Moreover, incorrectly, Whitby, Macknight, Baumgarten-Crusius: in ἐπείρασεν is implied “tempted with success,” “seduced.” The idea of seduction exists only by the addition of εἰς κενὸν γένηται.
 It might otherwise be assumed that Paul here anticipates what he first, in ver. 6, observes of the Thessalonians, namely, that they also had a longing for him; and thus κἀγώ, which belongs to μηκέτι στέγων, not to ἔπεμψα, is explained. But this is an expedient which is artificial, and is to be rejected because μηκέτι στέγειν, ver. 5, and ἐπιποθεῖν, ver. 6, are not co-extensive ideas.
But now when Timotheus came from you unto us, and brought us good tidings of your faith and charity, and that ye have good remembrance of us always, desiring greatly to see us, as we also to see you:1 Thessalonians 3:6. Ἄρτι δέ] but now, belongs not to ἐλθόντος (Grotius, Pelt, Schott, Alford, Ewald, Hofmann, Riggenbach), but is to be separated from it by a comma, and belongs to παρεκλήθημεν, 1 Thessalonians 3:7. For (1) not the mission of Timotheus and his return, but the mission and the consolation obtained from his return, is the main point on which it depends; (2) If Paul would connect ἄρτι δὲ ἐλθόντος, διὰ τοῦτο would scarcely be inserted in 1 Thessalonians 3:7 for the recapitulation of 1 Thessalonians 3:6; (3) ἄρτι δέ emphatically opposes the present to the past, to ἔπεμψα (1 Thessalonians 3:5); but ἄρτι would be flat if we referred it to ἐλθόντος, and that whether it was to be understood in its temporal or in its logical sense; (4) Lastly, we would expect παρακεκλήμεθα (which certainly is found in A and some minusculi), but not παρεκλήθημεν, in 1 Thessalonians 3:7.
ἐλθόντος κ.τ.λ.] not after, but because; διὰ τοῦτο requires this.

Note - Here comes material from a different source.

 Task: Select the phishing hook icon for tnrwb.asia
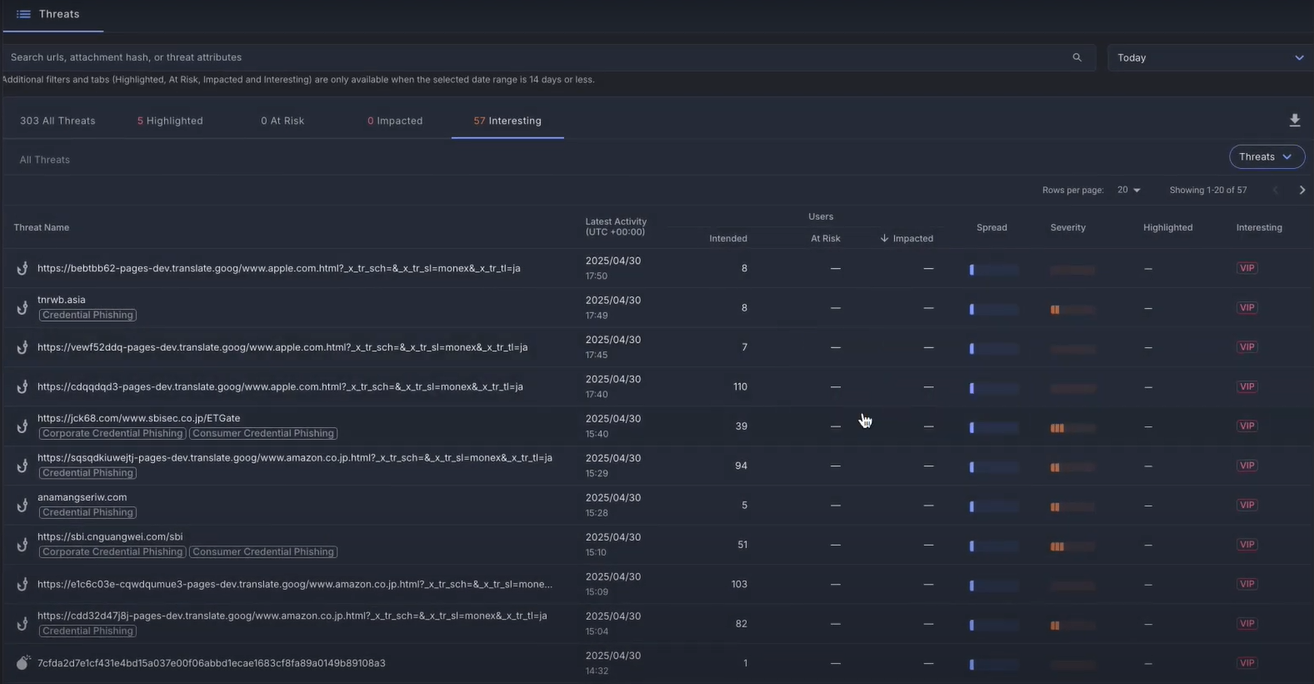[x=21, y=307]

The joyful message which Timotheus brought (Chrysostom: Ὁρᾷς τὴν περιχάρειαν Παύλου; οὐκ εἶπεν ἀπαγγείλαντος ἀλλʼ εὐαγγελισαμένου· τοσοῦτον ἀγαθὸν ἡγεῖτο τὴν ἐκείνων βεβαίωσιν καὶ τὴν ἀγάπην. Comp. also Luke 1:19, and Lobeck, ad Phryn. p. 266 ff.) refers (1) to the Christian condition of the Thessalonian Church generally (τὴν πίστιν καὶ τὴν ἀγάπην ὑμῶν), and (2) to the personal relation of the Thessalonians to the apostle (καὶ ὅτι ἔχετε κ.τ.λ.). Theodoret: Δηλοῖ ἡ μὲν πίστις τῆς εὐσεβείας τὸ βέβαιον· ἡ δὲ ἀγάπη τὴν παρακτικὴν ἀρετήν· ἡ δὲ τοῦ διδασκάλου μνήμη καὶ ὁ περὶ αὐτὸν πόθος μαρτυρεῖ τῇ περὶ τὴν διδασκαλίαν στοργῇ. Hammond incorrectly understands ἀγάπην of love to God.
καὶ ὅτι ἔχετε μνείαν ἡμῶν ἀγαθήν] and that ye have us in good remembrance. Arbitrarily Grotius: Est μετωνυμία, nam per memoriam intelligit mentionem, et bonam intelligit, in bonam partem, i.e. honorificam. For then ποιεῖσθαι must be put instead of ἔχειν.

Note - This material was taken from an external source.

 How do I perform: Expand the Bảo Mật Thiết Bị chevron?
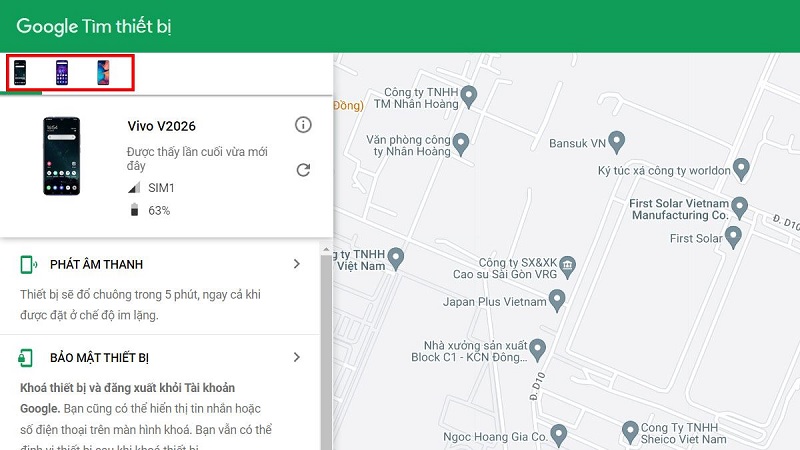coord(296,357)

πάντοτε] belongs to the foregoing, not, as Koch and Hofmann suppose, to what follows.
ἐπιποθοῦντες] Comp. Romans 1:11; Php 1:8; Php 2:26; 2 Corinthians 9:14.
Strikingly Musculus (also Bengel): Non modo amoris hoc erat indicium, sed et bonae conscientiae. The compound verb, however, makes prominent the direction, not the intensity, of ποθεῖν. Comp. Fritzsche on Röm. 1:11.

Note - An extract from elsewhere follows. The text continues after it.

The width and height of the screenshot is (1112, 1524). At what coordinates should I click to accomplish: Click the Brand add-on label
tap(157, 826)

καθάπερ καὶ ἡμεῖς ὑμᾶς] sc. ἰδεῖν ἐπιποθοῦμεν.
Therefore, brethren, we were comforted over you in all our affliction and distress by your faith:1 Thessalonians 3:7. Διὰ τοῦτο] is added in consequence of the preceding long participial sentence, and as its recapitulation. But Paul says διὰ τοῦτο, not διὰ ταῦτα, as we would naturally expect, because he here regards the joyful message of Timotheus as a whole or in its unity, but does not think on the separate points enumerated above.
παρεκλήθημεν] the aorist, in connection with ἄρτι, 1 Thessalonians 3:6, proves that this Epistle was composed immediately after the return of Timotheus.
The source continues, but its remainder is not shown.